The enzymes produced by smoking wouldn't just be localized in the lungs as they would travel the bloodstream and affect other tissues. Smoking's effects on blood vessels (like in arteriosclerosis) will definitely affect the penis either directly or indirectly as the penis is essentially a spongy collection of smooth muscle tissues similar in composition to blood vessels.
There's even a condition known as "penile arteriosclerosis" in which the conditions seem especially localized in the penis.
Here's an excellent article that outlines the many ways in which smoking can affect the penis (please note the extensive references):
Smoking and vascular impotence SAMT DEEL 70 13 SEPTEMBER 1986 329
Hold on your making some jumps here, the previous article you linked to regarding emphysema indicated that the protease inhibitors and the tobacco chemicals were bound site specifically in the lungs ( lungs with injuries caused by smoking ) causing the advanced break down of Elastin. Fair enough, that makes sense.
The article didn't say that new enzymes were produced, just that protease inhibitors were directly interfered with by tobacco chemicals.

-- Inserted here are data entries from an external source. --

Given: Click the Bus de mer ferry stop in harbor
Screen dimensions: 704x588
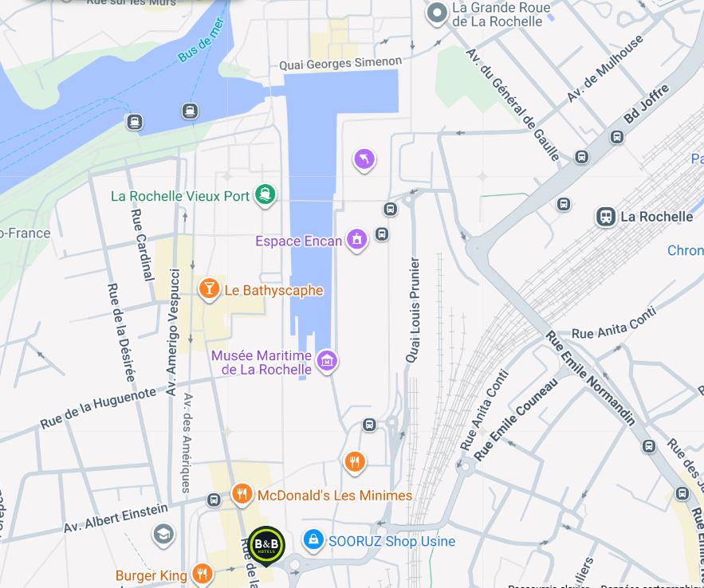Looking at the screenshot, I should click(x=190, y=111).
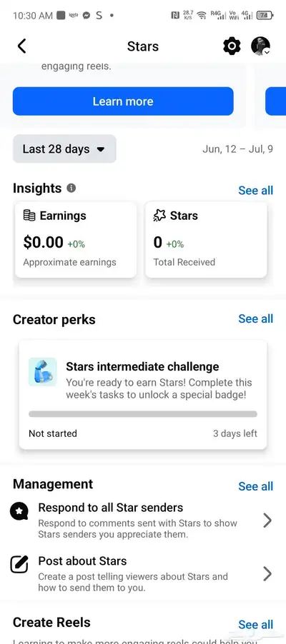
Task: Tap the Respond to Star senders icon
Action: click(x=19, y=511)
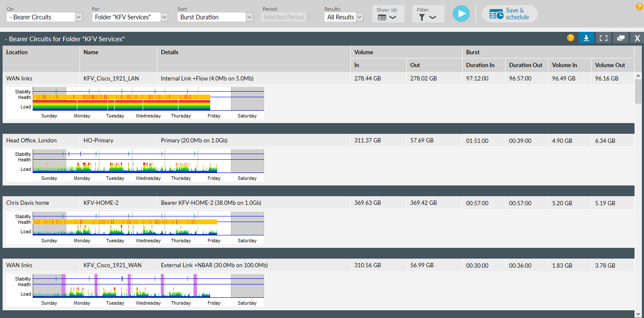
Task: Expand the On Bearer Circuits dropdown
Action: click(44, 17)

Now we know that vascular damage occurs because a similar process as that which is going on in the lungs takes place in the vascular system, tobacco chemical, transmitted through the lungs, in the blood bind with protease inhibitors in the arteries causing degredation of Elastin and eventually arterial sclerosis. Fine this all makes sense.
This naturally can cause problems with erections, since as you say the penus is mostly a sponge of blood vessels.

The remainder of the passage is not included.